Exact copies of all the records are to be output.

**** Data shown

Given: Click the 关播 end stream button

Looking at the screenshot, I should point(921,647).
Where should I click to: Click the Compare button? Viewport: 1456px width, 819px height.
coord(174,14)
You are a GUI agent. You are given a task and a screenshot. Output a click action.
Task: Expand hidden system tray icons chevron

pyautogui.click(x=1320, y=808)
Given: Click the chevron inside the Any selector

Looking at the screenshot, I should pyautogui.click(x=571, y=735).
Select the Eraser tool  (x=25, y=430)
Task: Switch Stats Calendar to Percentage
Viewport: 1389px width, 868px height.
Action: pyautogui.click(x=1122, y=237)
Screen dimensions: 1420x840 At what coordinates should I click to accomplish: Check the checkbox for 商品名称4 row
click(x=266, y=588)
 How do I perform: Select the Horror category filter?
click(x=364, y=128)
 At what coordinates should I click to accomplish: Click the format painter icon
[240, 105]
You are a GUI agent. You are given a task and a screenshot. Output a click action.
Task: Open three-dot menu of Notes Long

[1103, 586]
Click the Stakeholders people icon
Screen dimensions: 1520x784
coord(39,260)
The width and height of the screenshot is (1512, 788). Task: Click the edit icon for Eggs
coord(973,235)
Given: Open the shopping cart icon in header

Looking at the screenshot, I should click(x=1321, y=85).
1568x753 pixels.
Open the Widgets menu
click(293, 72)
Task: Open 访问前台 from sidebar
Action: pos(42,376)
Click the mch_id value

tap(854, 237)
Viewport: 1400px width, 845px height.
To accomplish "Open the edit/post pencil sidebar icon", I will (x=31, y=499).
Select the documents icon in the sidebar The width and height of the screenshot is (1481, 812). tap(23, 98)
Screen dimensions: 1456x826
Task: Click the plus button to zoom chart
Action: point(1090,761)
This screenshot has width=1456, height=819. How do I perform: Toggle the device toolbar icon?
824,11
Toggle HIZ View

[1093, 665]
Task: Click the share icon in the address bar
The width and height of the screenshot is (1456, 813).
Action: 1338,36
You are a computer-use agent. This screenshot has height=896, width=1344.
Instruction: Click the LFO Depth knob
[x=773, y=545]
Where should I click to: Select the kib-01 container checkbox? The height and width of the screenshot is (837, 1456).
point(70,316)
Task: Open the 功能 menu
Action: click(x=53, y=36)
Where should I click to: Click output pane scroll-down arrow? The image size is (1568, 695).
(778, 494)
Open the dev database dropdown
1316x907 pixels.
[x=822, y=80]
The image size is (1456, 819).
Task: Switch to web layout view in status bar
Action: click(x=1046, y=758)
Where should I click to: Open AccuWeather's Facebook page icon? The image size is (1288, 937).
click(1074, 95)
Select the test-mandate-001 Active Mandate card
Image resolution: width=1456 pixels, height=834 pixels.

********

▸ **Answer to this exercise**
Given: Click the 关播 end stream button

Looking at the screenshot, I should point(921,647).
Where should I click to: Click the Compare button? Viewport: 1456px width, 819px height.
coord(174,14)
You are a GUI agent. You are given a task and a screenshot. Output a click action.
Task: Expand hidden system tray icons chevron

pyautogui.click(x=1320, y=808)
Given: Click the chevron inside the Any selector

Looking at the screenshot, I should pyautogui.click(x=571, y=735).
Select the Eraser tool  (x=25, y=430)
Task: Switch Stats Calendar to Percentage
Viewport: 1389px width, 868px height.
Action: pyautogui.click(x=1122, y=237)
Screen dimensions: 1420x840 At what coordinates should I click to accomplish: Check the checkbox for 商品名称4 row
click(x=266, y=588)
 How do I perform: Select the Horror category filter?
click(x=364, y=128)
 At what coordinates should I click to accomplish: Click the format painter icon
[240, 105]
You are a GUI agent. You are given a task and a screenshot. Output a click action.
Task: Open three-dot menu of Notes Long

[1103, 586]
Click the Stakeholders people icon
Screen dimensions: 1520x784
coord(39,260)
The width and height of the screenshot is (1512, 788). Task: Click the edit icon for Eggs
coord(973,235)
Given: Open the shopping cart icon in header

Looking at the screenshot, I should click(x=1321, y=85).
1568x753 pixels.
Open the Widgets menu
click(293, 72)
Task: Open 访问前台 from sidebar
Action: pos(42,376)
Click the mch_id value

tap(854, 237)
Viewport: 1400px width, 845px height.
To accomplish "Open the edit/post pencil sidebar icon", I will (x=31, y=499).
Select the documents icon in the sidebar The width and height of the screenshot is (1481, 812). tap(23, 98)
Screen dimensions: 1456x826
Task: Click the plus button to zoom chart
Action: point(1090,761)
This screenshot has width=1456, height=819. How do I perform: Toggle the device toolbar icon?
824,11
Toggle HIZ View

[1093, 665]
Task: Click the share icon in the address bar
The width and height of the screenshot is (1456, 813).
Action: 1338,36
You are a computer-use agent. This screenshot has height=896, width=1344.
Instruction: Click the LFO Depth knob
[x=773, y=545]
Where should I click to: Select the kib-01 container checkbox? The height and width of the screenshot is (837, 1456).
point(70,316)
Task: Open the 功能 menu
Action: click(x=53, y=36)
Where should I click to: Click output pane scroll-down arrow? The image size is (1568, 695).
(778, 494)
Open the dev database dropdown
1316x907 pixels.
[x=822, y=80]
The image size is (1456, 819).
Task: Switch to web layout view in status bar
Action: click(x=1046, y=758)
Where should I click to: Open AccuWeather's Facebook page icon? The image size is (1288, 937).
click(1074, 95)
Select the test-mandate-001 Active Mandate card
Image resolution: width=1456 pixels, height=834 pixels.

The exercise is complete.